Tech Videos — Week of 2026-03-20 to 2026-03-26#

Watch First#

加快語言模型生成速度 (2/2)：KV Cache by Hung-yi Lee is the single highest-signal video this week for anyone dealing with AI infrastructure. It breaks down the brutal VRAM bottlenecks of LLM inference and the math behind architectural optimizations like Multi-Head Latent Attention far better than any high-level blog post.

Week in Review#

The industry is aggressively moving away from monolithic, synchronous LLM chat wrappers toward decoupled, multi-agent swarms constrained by deterministic protocols like MCP and A2A. Simultaneously, the hyper-acceleration of the coding “inner loop” is exposing massive friction downstream, with machine-generated output completely overwhelming traditional CI/CD and human review pipelines. Infrastructure is shifting closer to the metal, with a clear focus on owning the compute layer and managing sub-millisecond latencies to make agentic workflows economically viable.

Highlights by Theme#

Developer Tools & Platforms#

Nicole Forsgren: Leading high-performing engineering teams in the age of AI from The Pragmatic Engineer provides a vital look at how AI tools are breaking existing software delivery systems, noting that fast AI feedback loops are ironically exhausting developers who must constantly rebuild their mental models of the codebase. On the orchestration front, Google Cloud Tech shipped a highly practical Build a multi-agent system series detailing how to decouple tools using the Model Context Protocol (MCP) and deploy independent agents to Cloud Run. Finally, Visual Studio Code highlighted pragmatic workflow updates, showing how to isolate risky AI agent edits to separate Git worktrees while running multiple parallel sessions.

AI & Machine Learning#

Andrej Karpathy on Code Agents, AutoResearch, and the Loopy Era of AI from No Priors is an essential watch, outlining the paradigm shift toward “AI psychosis” where engineers stop typing and instead write high-level markdown specifications to orchestrate asynchronous agent loops. NVIDIA echoed this architectural shift in their GTC 2026 Open Models Panel, arguing that production AI will rely on “compound agents” orchestrating specialized, air-gapped open-source models for strict enterprise data control.

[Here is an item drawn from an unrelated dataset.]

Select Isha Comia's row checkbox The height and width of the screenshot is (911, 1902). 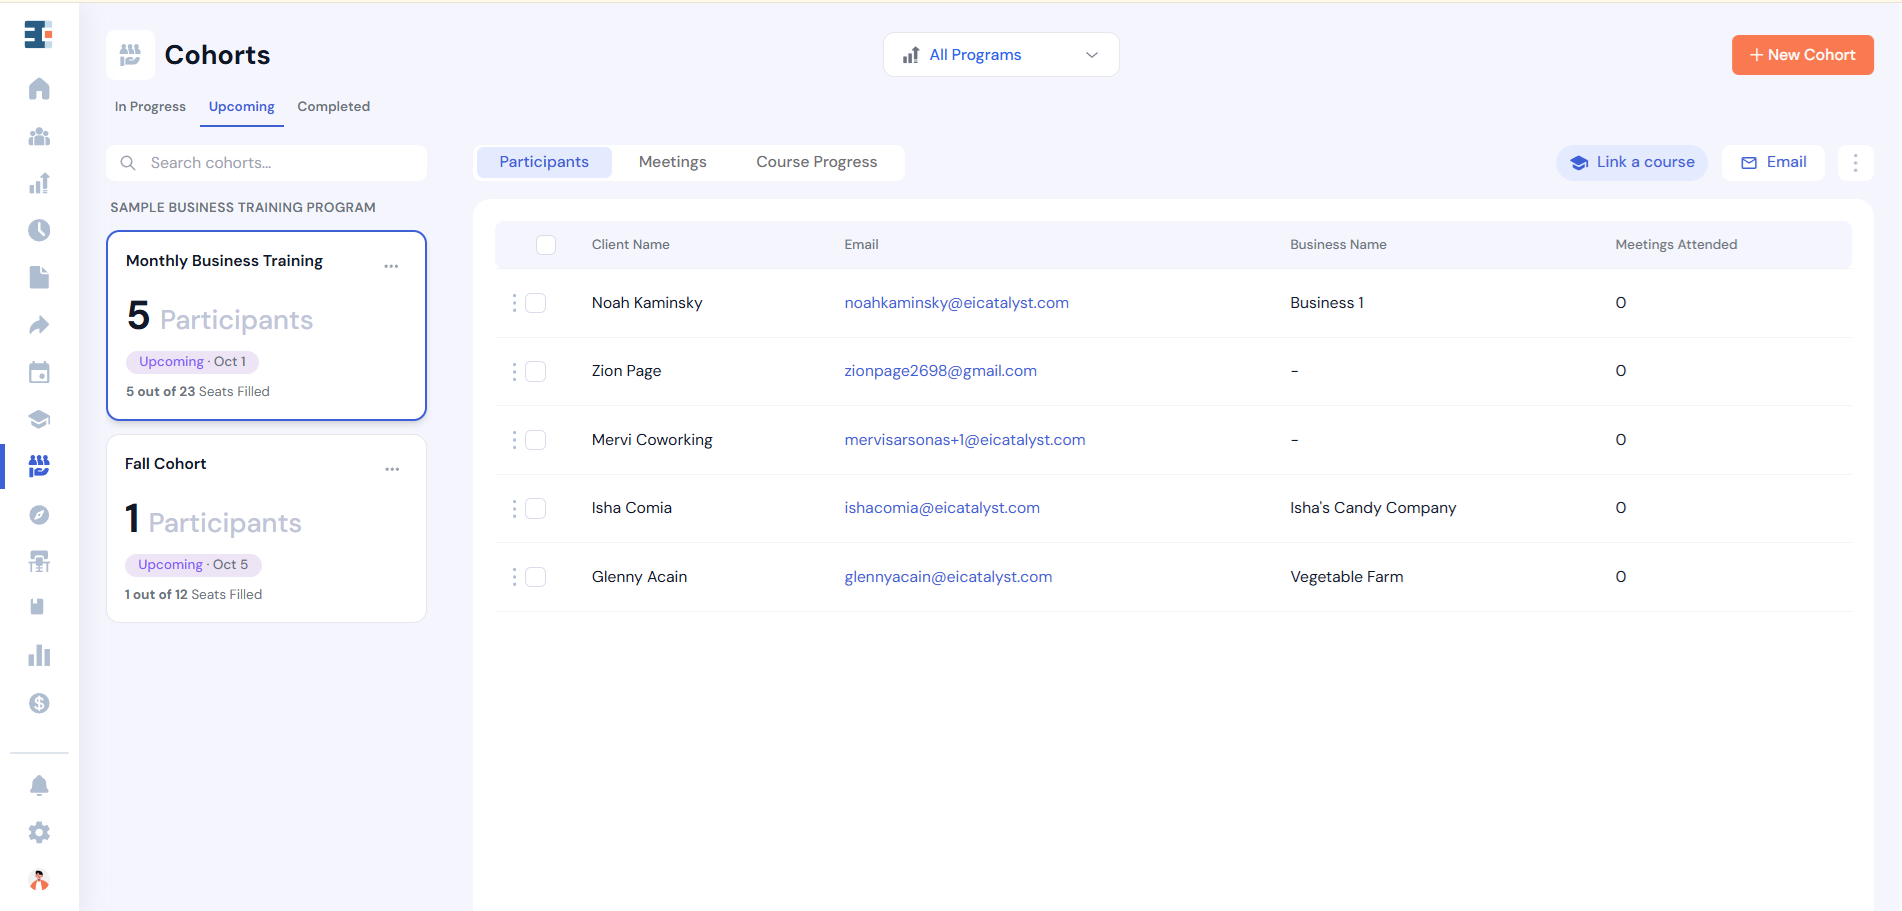tap(536, 508)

For developers building multimodal applications, Google’s Building LiveKit Agents with Gemini Live API tutorial offers a robust, code-level guide to deploying low-latency voice agents that bypass brittle text-to-speech pipelines by processing native 16kHz PCM audio.

Hardware & Infrastructure#

Unlock Predictable, High-Performance Serverless with AWS Lambda Managed Instances is the standout infrastructure update, demonstrating how attaching dedicated EC2 compute to serverless functions can cut steady-state execution costs by up to 80% without abandoning managed environments. On a macro scale, Jensen Huang’s appearance on the Lex Fridman Podcast details NVIDIA’s pivot from chip design to “AI factory” rack-scale co-design, coordinating GPUs, networking, and power delivery to overcome physical hardware limits. Additionally, AWS’s Agentic AI with AWS Streaming session provides pragmatic warnings against invoking LLMs for every streaming event, advocating instead for specialized micro-agents connected via SQS queues for safe, fault-tolerant anomaly detection.

Skippable#

Avoid the flood of B2C marketing shorts and brief promotional highlight reels from enterprise vendors pitching AI as a magic solution to organizational problems. These videos consistently lack architectural blueprints, error rate disclosures, or any real technical signal, functioning purely as corporate posturing.